Supplied data:
--*--
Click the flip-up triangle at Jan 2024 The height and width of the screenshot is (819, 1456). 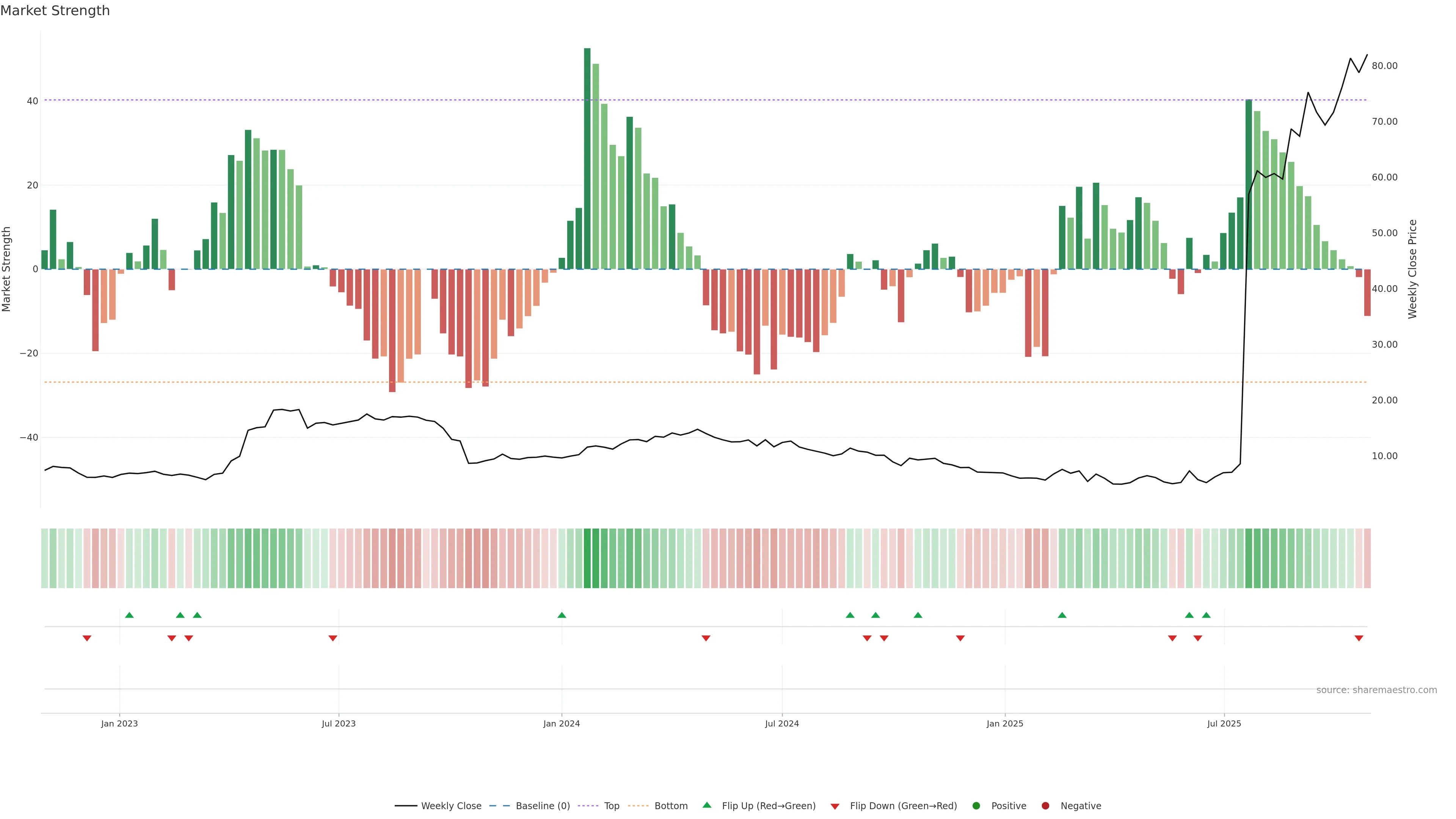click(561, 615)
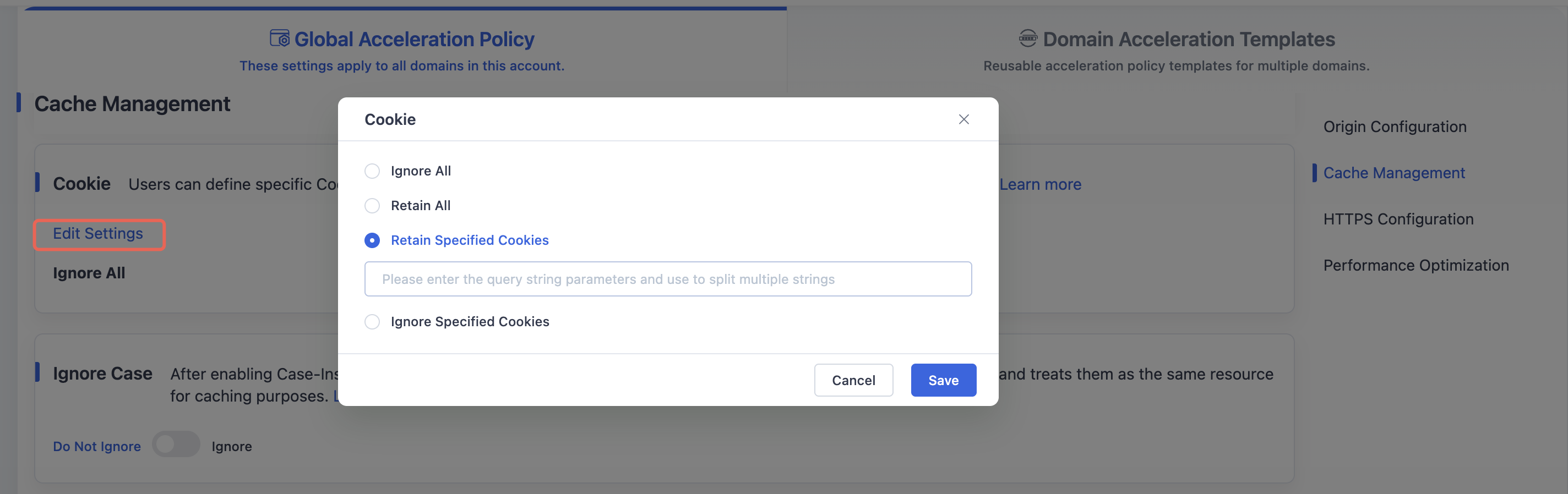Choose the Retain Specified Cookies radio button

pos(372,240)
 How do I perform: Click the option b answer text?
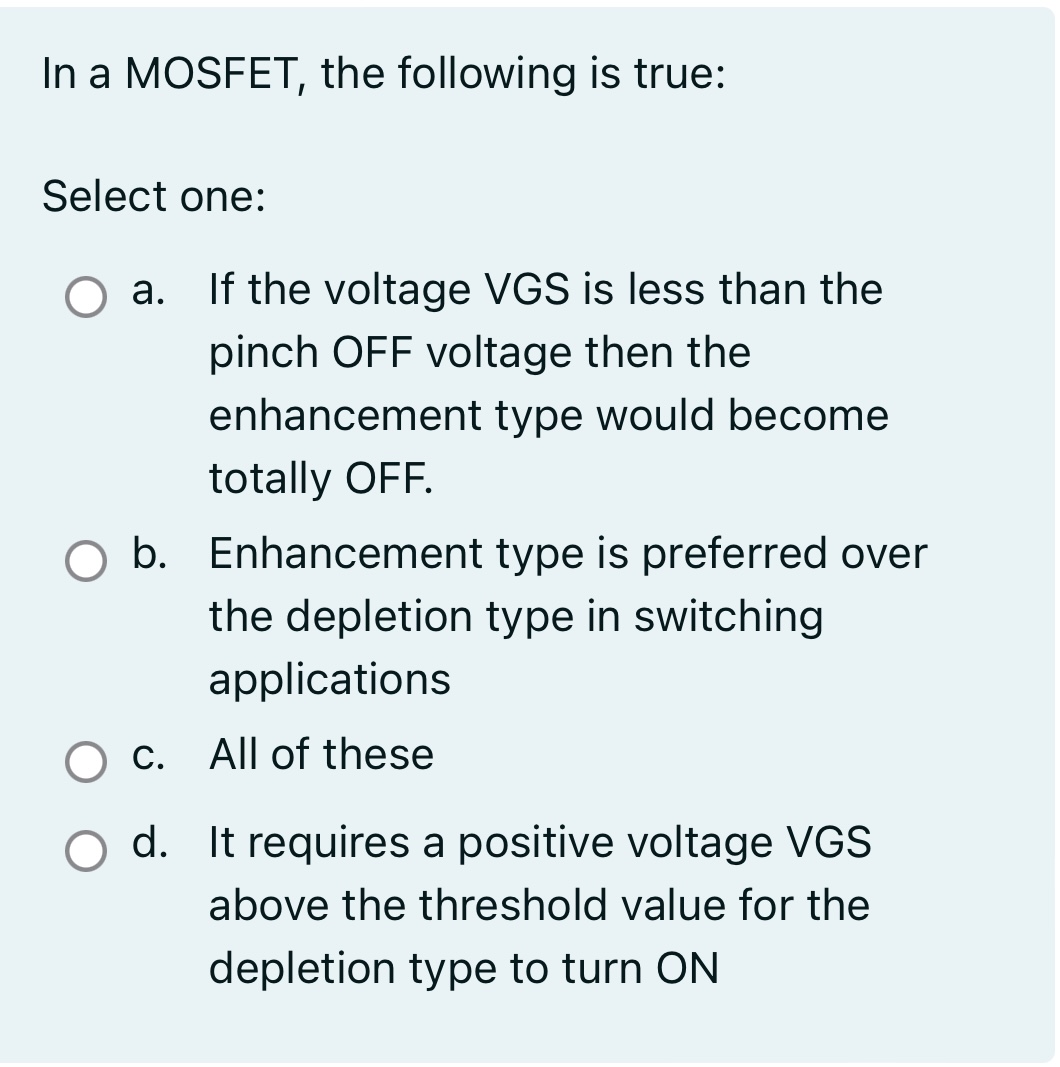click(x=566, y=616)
--*--
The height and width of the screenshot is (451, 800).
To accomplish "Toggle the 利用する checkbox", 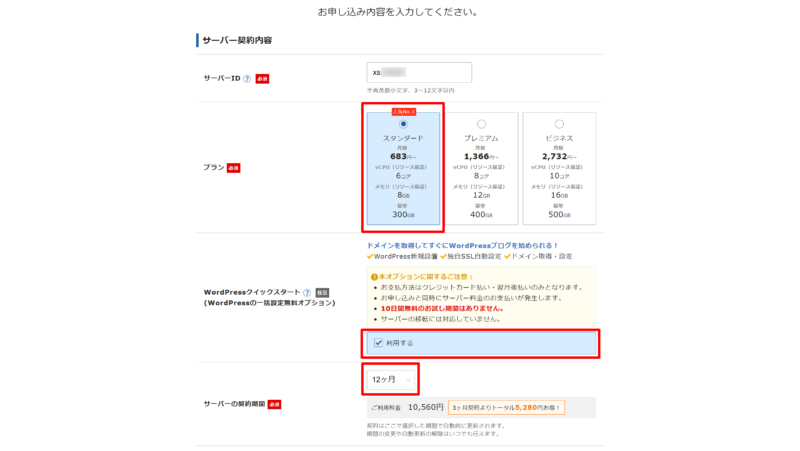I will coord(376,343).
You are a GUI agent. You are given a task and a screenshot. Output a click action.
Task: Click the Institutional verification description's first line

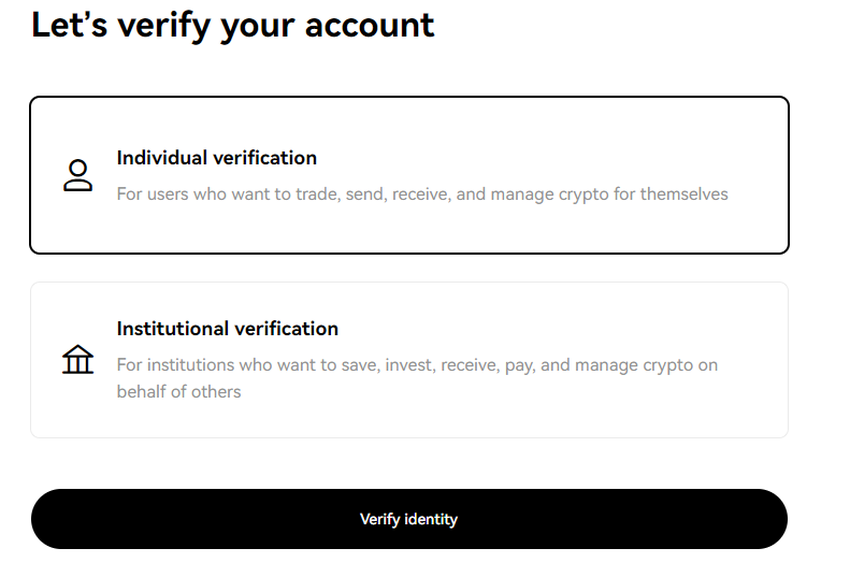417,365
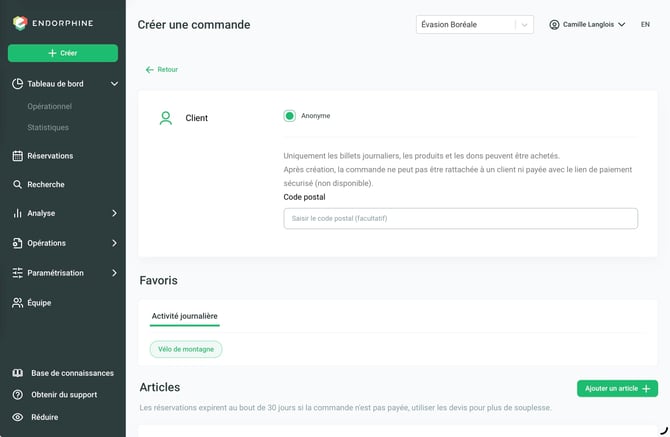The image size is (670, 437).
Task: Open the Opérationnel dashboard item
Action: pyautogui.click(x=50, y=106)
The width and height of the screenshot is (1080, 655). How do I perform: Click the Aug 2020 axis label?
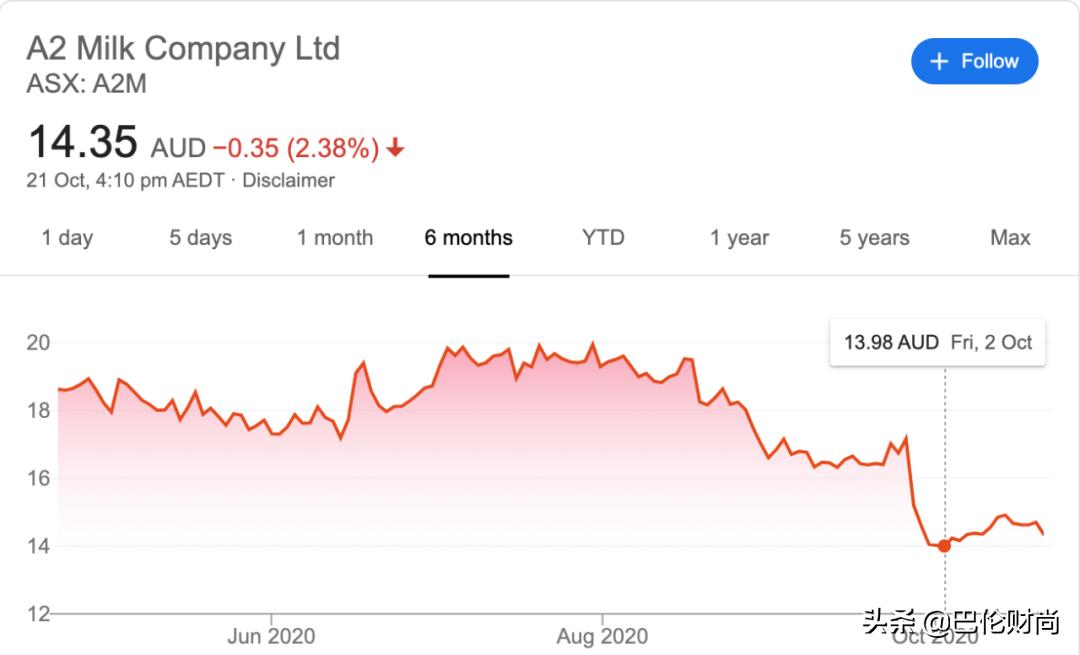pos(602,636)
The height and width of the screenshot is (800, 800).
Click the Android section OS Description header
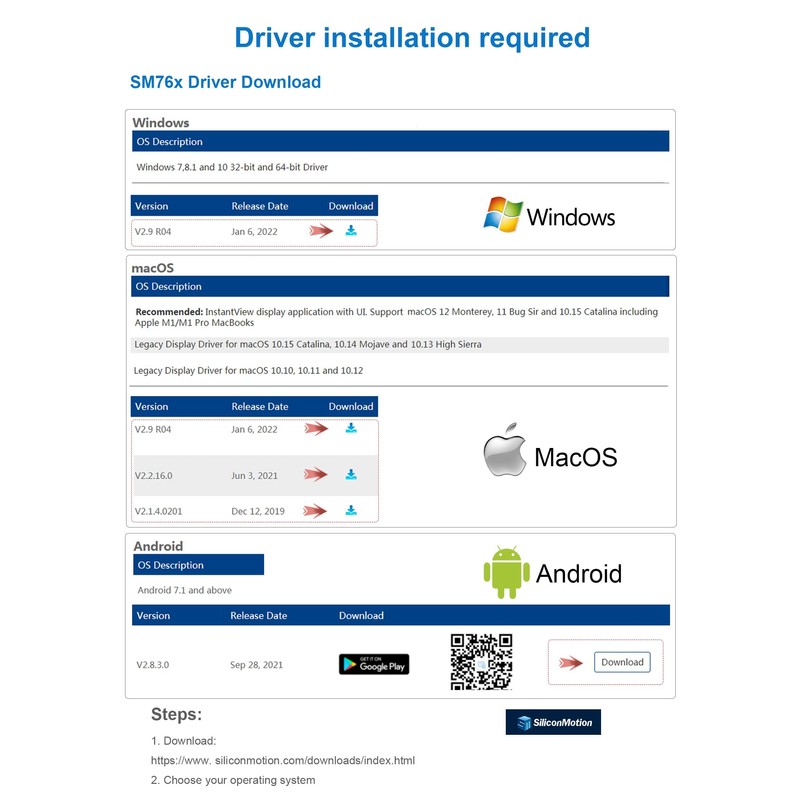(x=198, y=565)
--*--
Transcribe without changes the part of the entries that opens with the line containing "The width and" and closes with the line containing "(x=198, y=565)", and leave the pictures out of your answer.

The width and height of the screenshot is (1080, 655). How do I perform: Click the Aug 2020 axis label?
pos(602,636)
The height and width of the screenshot is (800, 800).
Click the Android section OS Description header
(x=198, y=565)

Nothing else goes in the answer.